Ana Carolina de Oliveira Teixeira é farmacêutica de uma rede de drogarias e confessa que a cada dois dias um cliente com comportamento hipocondríaco visita a loja em busca de remédio. ''Normalmente é uma pessoa que já sabe a doença que tem e qual é o medicamento específico e que não mede esforços para comprar até o produto mais caro, principalmente os de venda controlada.''
Conforme ela, quando o comportamento é exagerado, a recomendação é não vender e orientar o indivíduo a procurar um médico. ''Ele não se convence e o farmacêutico passa a ser encarado como uma pessoa que não quer ajudar'', lamenta Ana Carolina, comentando que com o surto de gripe A aumentou a procura por álcool em gel e máscaras, além das vendas de antigripais.
''Tem até quem procura o Tamiflu e quando descobre que o medicamento não está disponível nas farmácias xinga o governo porque queria tomar como forma de prevenção da gripe A'', revela a farmacêutica.

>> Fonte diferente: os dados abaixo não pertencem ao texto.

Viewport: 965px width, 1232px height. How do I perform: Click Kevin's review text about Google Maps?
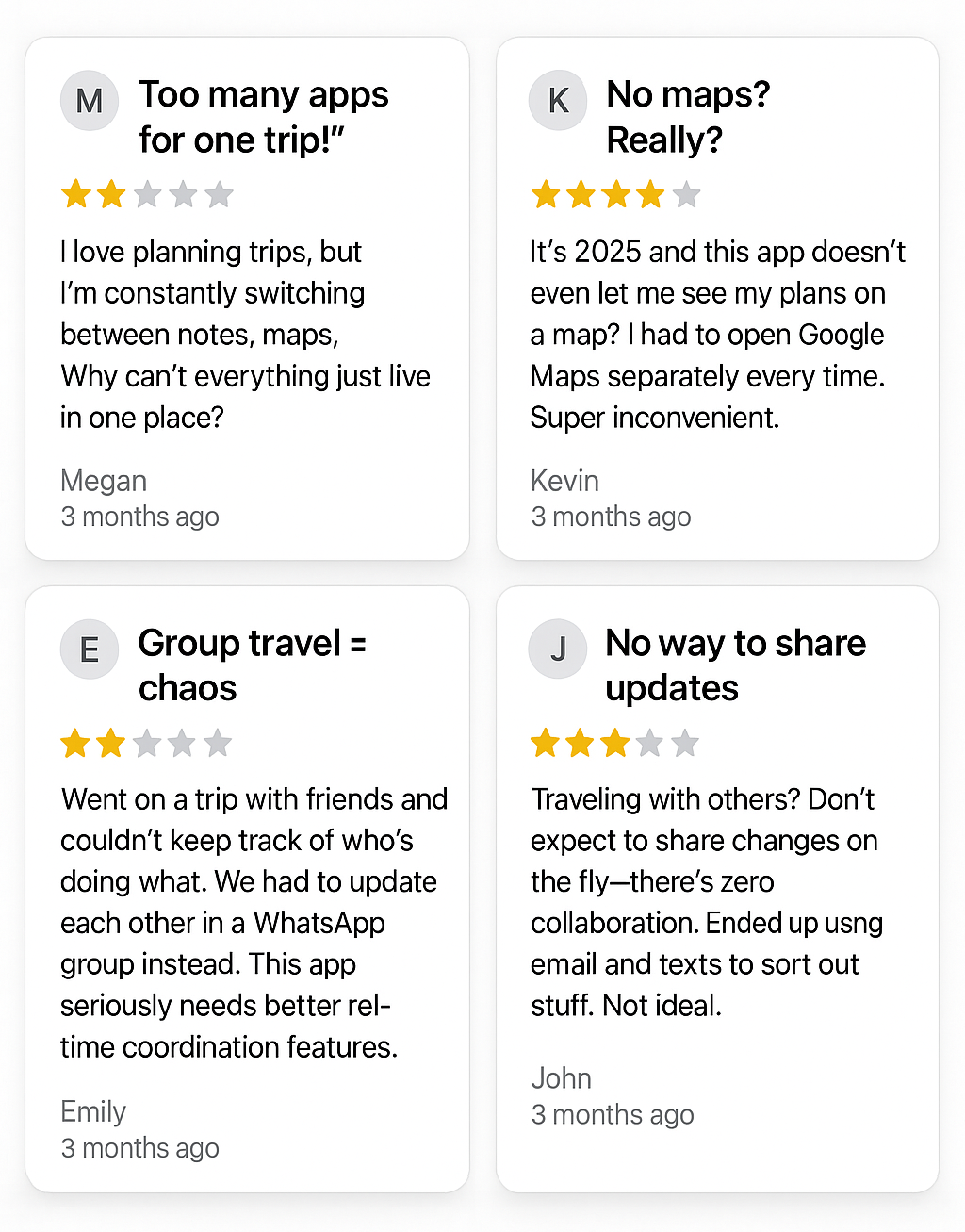click(x=717, y=335)
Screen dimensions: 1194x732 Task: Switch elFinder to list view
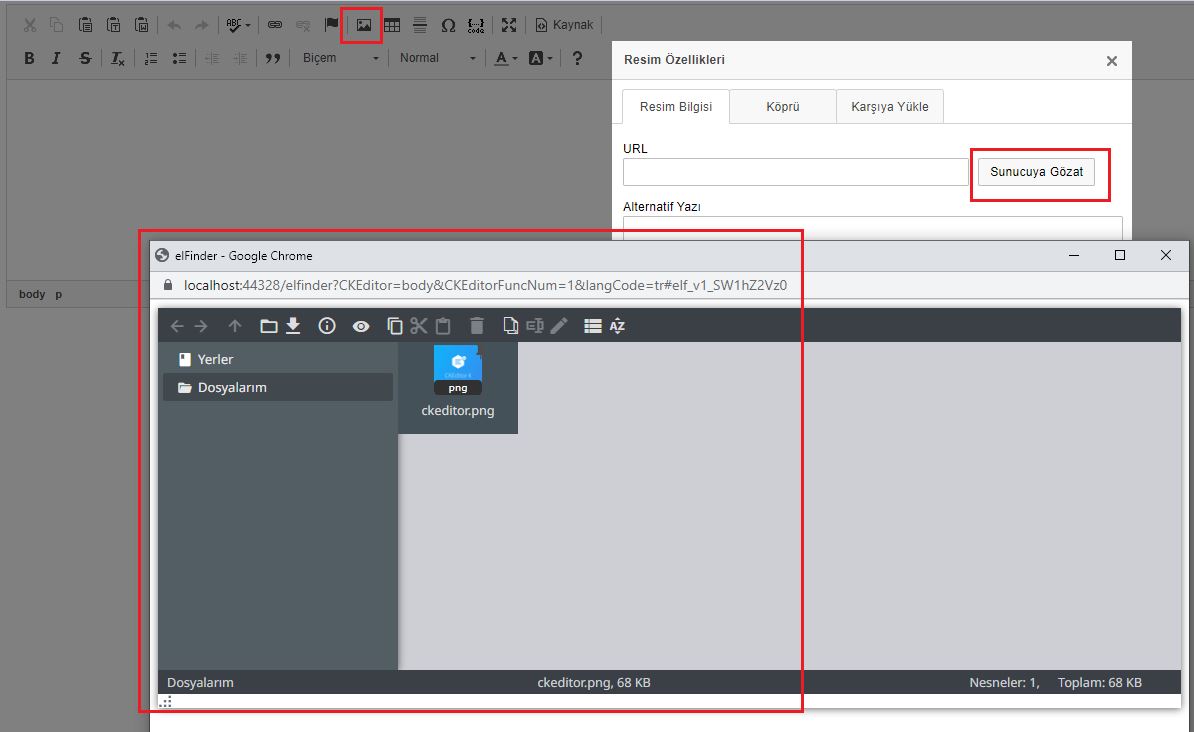pyautogui.click(x=592, y=325)
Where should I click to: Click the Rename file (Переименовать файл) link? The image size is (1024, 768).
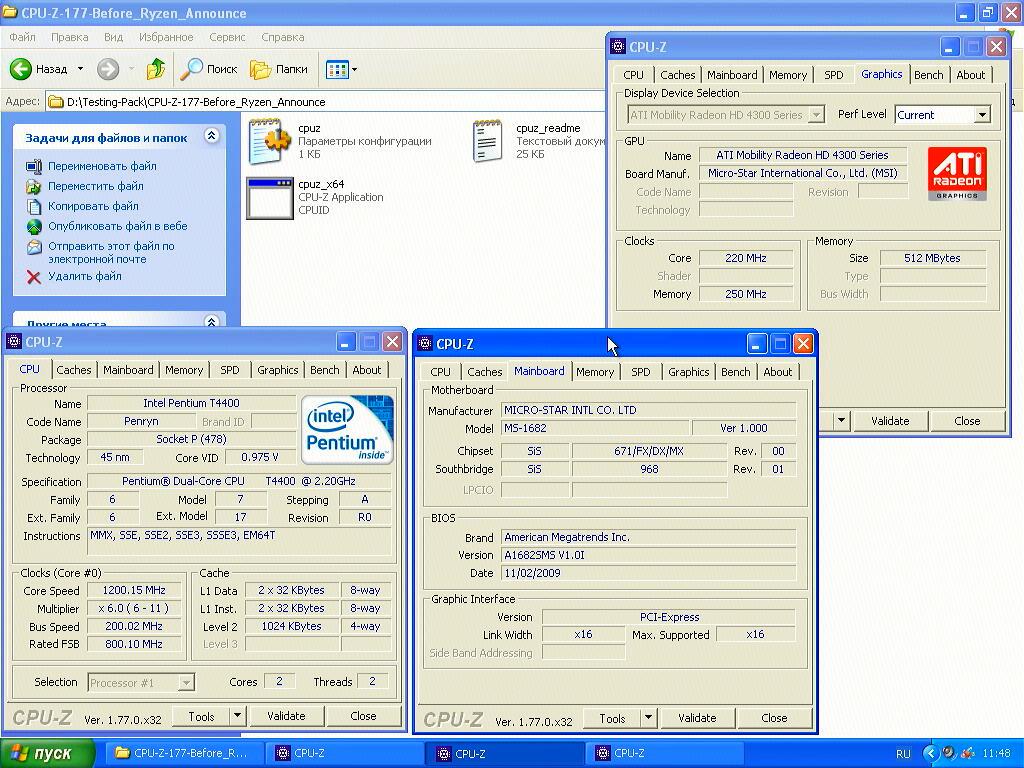point(102,166)
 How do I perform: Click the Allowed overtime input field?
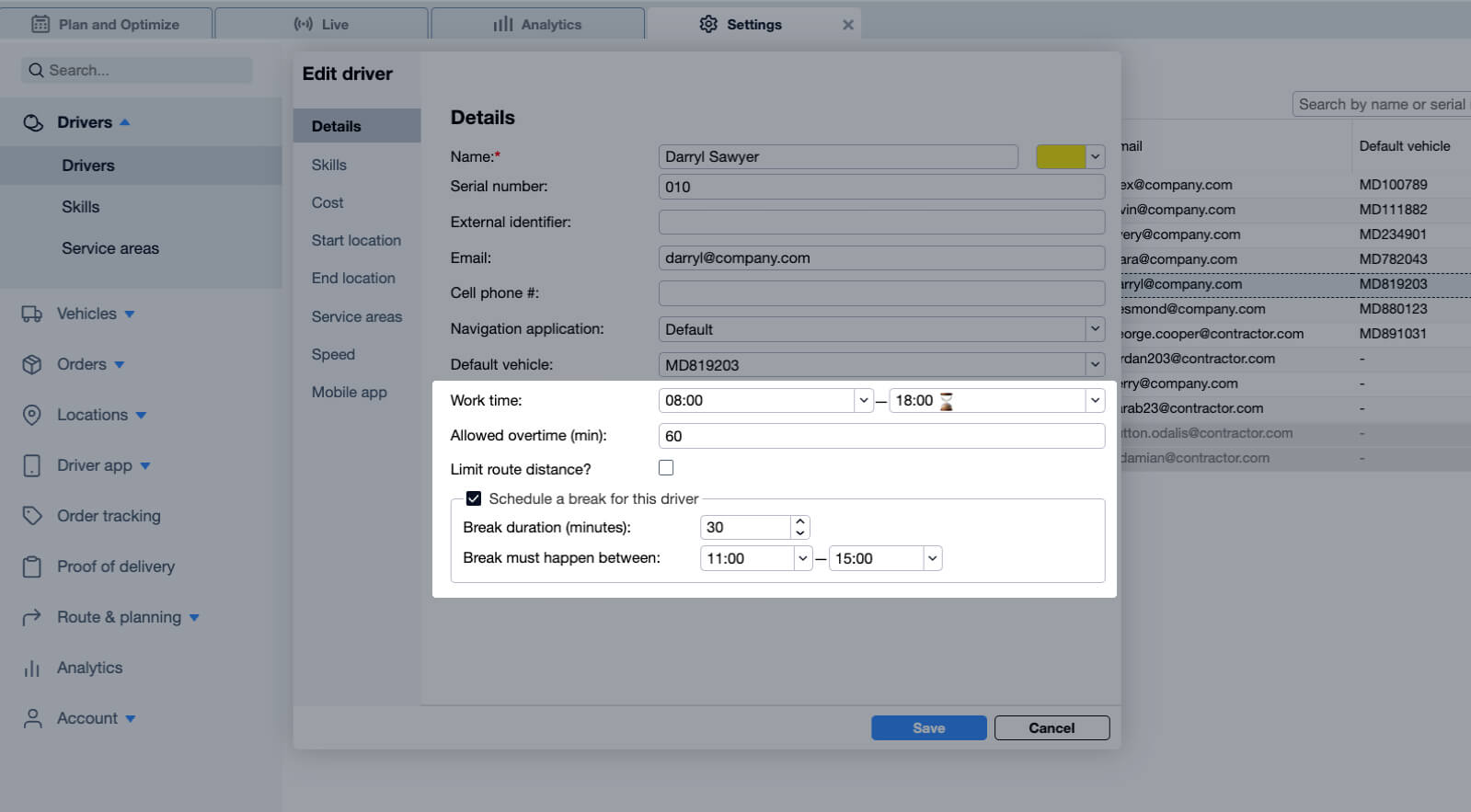[x=881, y=436]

Dona de uma farmácia de manipulação no Centro de Londrina, a farmacêutica Rosemeire Yumi Teramae Gushiken lembra que a medicina homeopática trabalha a prevenção de doenças e não os sintomas. Mas, segundo ela, até nas farmácias de manipulação é possível identificar um hipocondríaco. ''Tem aqueles que tomam muito chá e até chá em excesso faz mal'', diz a farmacêutica, que quando percebe o transtorno em um cliente, deixa de vender o produto e orienta a pessoa a procurar um médico.
''O problema maior é quando o indivíduo não fica satisfeito com o não e vai de farmácia em farmácia até alguém lhe vender o medicamento'', opina Rosemeire. Para ela, a população brasileira ainda não tem consciência do mal causado pela automedicação. ''É mais fácil ir à farmácia que ao médico.'' (M.G.)